Simulations or digital twin tools can simulate data that is hard to collect. Interoperability is the pain point of simulation tools. There is a vast variety of simulation tools, each tool serves a different role and use case. Without an ecosystem established, different tools are used, and the outcomes often are not interoperable, says Kim.
Open platform NVIDIA Omniverse 3D simulation real-time true-to-reality simulation and its suite of compatible products offer many solutions for digital twin simulations, says Kim.
NVIDIA Omniverse Connect is an ecosystem that enables various map, environment, sensor, vehicle and traffic model simulators from many sources to be connected.
Another benefit of Omniverse is that Drive Sim and Duplicator are specialised for autonomous driving and transportation. Omniverse Replicator powers Drive Sim for AI tasks. Drive Sim can generate ground truths, weather, LiDAR, radar, road conditions, occluded pedestrians and randomised domains.
Omniverse Create can make videos of diverse lighting, accidents between cars, accidents at intersections as well as accidents between a human and cars, says Kim.
He says Nota is using NVIDIA Omniverse for developing intelligent transportation systems for three reasons. It can respond to various places and environments.
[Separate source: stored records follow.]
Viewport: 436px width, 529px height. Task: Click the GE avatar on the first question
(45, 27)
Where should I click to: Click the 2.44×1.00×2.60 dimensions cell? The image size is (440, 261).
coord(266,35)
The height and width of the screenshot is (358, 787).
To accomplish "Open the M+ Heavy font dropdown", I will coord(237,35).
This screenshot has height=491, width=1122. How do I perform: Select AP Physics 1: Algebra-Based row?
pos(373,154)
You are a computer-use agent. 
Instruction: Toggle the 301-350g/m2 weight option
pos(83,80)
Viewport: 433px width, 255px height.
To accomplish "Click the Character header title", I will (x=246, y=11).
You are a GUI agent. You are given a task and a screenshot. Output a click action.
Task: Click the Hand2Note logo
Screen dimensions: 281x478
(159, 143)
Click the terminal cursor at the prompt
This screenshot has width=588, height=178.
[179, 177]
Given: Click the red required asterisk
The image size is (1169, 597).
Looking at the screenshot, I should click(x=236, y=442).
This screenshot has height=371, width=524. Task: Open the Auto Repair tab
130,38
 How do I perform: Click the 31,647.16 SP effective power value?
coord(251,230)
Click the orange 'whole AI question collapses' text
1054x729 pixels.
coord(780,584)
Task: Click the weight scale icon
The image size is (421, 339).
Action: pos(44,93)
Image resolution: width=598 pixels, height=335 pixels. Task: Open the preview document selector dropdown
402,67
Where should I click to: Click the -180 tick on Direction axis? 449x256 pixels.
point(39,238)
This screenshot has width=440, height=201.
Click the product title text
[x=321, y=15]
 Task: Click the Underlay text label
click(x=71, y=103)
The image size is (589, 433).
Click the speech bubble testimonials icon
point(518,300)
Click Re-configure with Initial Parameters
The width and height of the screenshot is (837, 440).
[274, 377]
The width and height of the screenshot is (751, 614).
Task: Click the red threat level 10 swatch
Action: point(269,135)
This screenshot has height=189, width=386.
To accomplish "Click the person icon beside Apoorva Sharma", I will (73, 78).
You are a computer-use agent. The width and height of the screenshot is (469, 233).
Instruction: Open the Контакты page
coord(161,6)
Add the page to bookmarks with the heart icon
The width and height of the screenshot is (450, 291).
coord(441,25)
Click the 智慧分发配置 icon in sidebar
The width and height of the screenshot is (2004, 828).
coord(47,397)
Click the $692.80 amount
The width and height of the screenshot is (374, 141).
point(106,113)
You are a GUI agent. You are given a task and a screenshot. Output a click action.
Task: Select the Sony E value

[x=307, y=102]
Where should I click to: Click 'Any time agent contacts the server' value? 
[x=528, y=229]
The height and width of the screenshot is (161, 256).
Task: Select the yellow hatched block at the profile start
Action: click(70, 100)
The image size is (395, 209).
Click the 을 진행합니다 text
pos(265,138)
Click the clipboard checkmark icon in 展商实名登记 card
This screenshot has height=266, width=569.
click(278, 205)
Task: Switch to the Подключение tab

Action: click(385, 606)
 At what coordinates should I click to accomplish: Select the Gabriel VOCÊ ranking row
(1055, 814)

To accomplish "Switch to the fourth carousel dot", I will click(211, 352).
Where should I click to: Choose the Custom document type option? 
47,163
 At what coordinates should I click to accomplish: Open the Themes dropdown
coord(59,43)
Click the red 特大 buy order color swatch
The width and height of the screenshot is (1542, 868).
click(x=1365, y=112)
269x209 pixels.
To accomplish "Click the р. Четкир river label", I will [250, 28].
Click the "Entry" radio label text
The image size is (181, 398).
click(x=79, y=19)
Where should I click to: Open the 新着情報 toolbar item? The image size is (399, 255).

It is compatible with existing simulation tools. Omniverse can collect data easily to reduce development time and reduce costs.
“With Omniverse, Drive Sim, Connect and Replicator, we can create the dataset for data collection, connect simulation tools and augment datasets,” says Kim.
Kim invites those interested in the latest developments in AI, digital-twin simulations and smart city solutions to visit the Nota booth at ITS World Congress at the Los Angeles Convention Center, September 18-22.
Future Possibilities For Digital Twins
There are more current and future use cases for digital twins in automotive and mobility.
Siemens reports on its website that ElectraMeccanica engineers designed, simulated, and manufactured its vehicle in two years, using digital twins.
Kevin Mak, Principal Analyst, Automotive Practice, Strategy Analytics, offers automotive use cases and predictions for digital twins for connected vehicles.
Examples of new automotive services from the connected vehicle include a digital twin of the user’s car and that of the model s/he is driving can be compared and enable vehicle repairs before a breakdown occurs. Or that the vehicle sensors can detect a pothole when compared to the road’s digital twin so that local governments can repair the road quickly.
Or that the vehicle sensors detect a hazardous weather condition when compared to the road’s digital twin on a dry sunny day and this can be relayed to other drivers in the vicinity.
Digital twins can be a more cost-effective way of sensing tire tread than installing many sensors in the tire, says Mak.
Digital twins hold great promise, but the concept is new and has not really started yet, remaining as a niche area of interest mostly for engineers, decision-makers and academia.
Also, the amount of data that needs to be stored and analysed can pose problems in its management and communication. The concept requires the involvement of many players and their cooperation. Vehicle sensors can also degrade and may require recalibration, affecting data analysis using digital twins. But with software expertise and edge computing, such challenges could be overcome, advises Mak.
He notes that Strategy Analytics offers reports on digital twins, autonomous vehicles and connected cars.
“We predict that digital twins could increasingly be considered in the design of new cars and the number of services derived from them could also increase,” says Mak.